← Back to context

Comment by bob1029

5 years ago

Storing your blobs outside of the database when they are an inherent part of some larger transactional model is the giant rookie mistake IMO. We did this for a little while for the reasons of "oh my gosh look how big the .db is getting" and it ended up a complete shitshow. Simple tasks like cleaning up old entries can quickly turn into a nightmare if you have to go around disk and make sure you are not leaving garbage behind. There are also other concerns outside the box like VM snapshots. This could leave you in a very inconsistent state regarding what blob you have on disk vs what the database is expecting.

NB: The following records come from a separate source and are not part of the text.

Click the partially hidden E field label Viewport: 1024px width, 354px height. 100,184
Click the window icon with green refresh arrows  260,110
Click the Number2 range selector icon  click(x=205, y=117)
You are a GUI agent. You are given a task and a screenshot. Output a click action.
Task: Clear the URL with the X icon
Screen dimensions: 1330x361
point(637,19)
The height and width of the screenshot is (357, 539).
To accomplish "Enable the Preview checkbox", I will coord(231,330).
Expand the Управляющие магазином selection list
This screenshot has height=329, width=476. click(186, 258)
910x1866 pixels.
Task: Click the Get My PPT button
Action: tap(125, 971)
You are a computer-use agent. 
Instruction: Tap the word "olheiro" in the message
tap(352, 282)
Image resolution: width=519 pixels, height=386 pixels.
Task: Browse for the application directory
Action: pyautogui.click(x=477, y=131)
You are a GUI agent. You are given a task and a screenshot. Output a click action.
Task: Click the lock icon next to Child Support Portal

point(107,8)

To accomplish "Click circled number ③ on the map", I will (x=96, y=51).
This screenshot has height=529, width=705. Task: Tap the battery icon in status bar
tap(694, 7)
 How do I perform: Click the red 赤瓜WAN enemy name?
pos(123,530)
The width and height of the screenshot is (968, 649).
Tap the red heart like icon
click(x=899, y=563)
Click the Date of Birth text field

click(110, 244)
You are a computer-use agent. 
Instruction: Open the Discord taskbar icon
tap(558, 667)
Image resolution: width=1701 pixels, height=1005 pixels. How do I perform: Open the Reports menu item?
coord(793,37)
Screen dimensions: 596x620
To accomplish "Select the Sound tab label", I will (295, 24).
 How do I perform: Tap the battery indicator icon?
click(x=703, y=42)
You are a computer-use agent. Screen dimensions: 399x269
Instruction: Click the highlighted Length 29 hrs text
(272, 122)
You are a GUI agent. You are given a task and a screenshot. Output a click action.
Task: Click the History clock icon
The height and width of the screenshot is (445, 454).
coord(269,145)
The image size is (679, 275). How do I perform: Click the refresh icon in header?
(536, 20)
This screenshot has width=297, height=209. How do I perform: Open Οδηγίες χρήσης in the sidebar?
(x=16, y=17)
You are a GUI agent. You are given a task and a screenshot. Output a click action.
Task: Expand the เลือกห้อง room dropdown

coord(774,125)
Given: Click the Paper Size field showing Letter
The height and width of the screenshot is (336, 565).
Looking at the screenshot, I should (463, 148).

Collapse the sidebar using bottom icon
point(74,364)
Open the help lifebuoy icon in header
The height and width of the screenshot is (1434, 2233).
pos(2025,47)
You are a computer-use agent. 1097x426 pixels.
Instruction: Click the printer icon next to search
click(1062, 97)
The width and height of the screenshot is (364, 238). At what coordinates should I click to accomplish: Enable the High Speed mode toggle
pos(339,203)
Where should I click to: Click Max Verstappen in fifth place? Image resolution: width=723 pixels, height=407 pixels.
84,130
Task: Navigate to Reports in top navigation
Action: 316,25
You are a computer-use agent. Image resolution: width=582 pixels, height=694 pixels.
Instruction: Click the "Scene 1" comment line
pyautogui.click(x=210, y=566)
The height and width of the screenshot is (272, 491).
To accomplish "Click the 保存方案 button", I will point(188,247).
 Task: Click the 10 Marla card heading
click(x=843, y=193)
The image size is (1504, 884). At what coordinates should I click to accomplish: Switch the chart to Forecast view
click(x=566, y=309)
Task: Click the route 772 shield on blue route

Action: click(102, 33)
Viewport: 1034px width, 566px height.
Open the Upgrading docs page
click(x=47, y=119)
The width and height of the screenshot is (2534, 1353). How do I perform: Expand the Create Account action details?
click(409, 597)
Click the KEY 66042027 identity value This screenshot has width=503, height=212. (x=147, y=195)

Is having everything in one gigantic .db file an actual downside? What makes a database's size "unmanageable"? Presumably, you'd have to store that business information somewhere anyways, right? I don't understand how 1 unified file is unmanageable, but splitting that concern up into 2 different domains magically makes it better.

It can trash db performance. A relatively simple alternative is to store references to immutable blobs in the db so that everything remains transactionally consistent (and easily restorable to any point-in-time). This is what many large companies do. I happen to work at a company that runs the largest + most "shall not be named" databases and has struggled for years to evict all the blobs people shoved in em.

  • If you index on the file_name in a table where you have file_name and a blob then why would it trash performance? SQLite can quickly locate where to start reading the blob.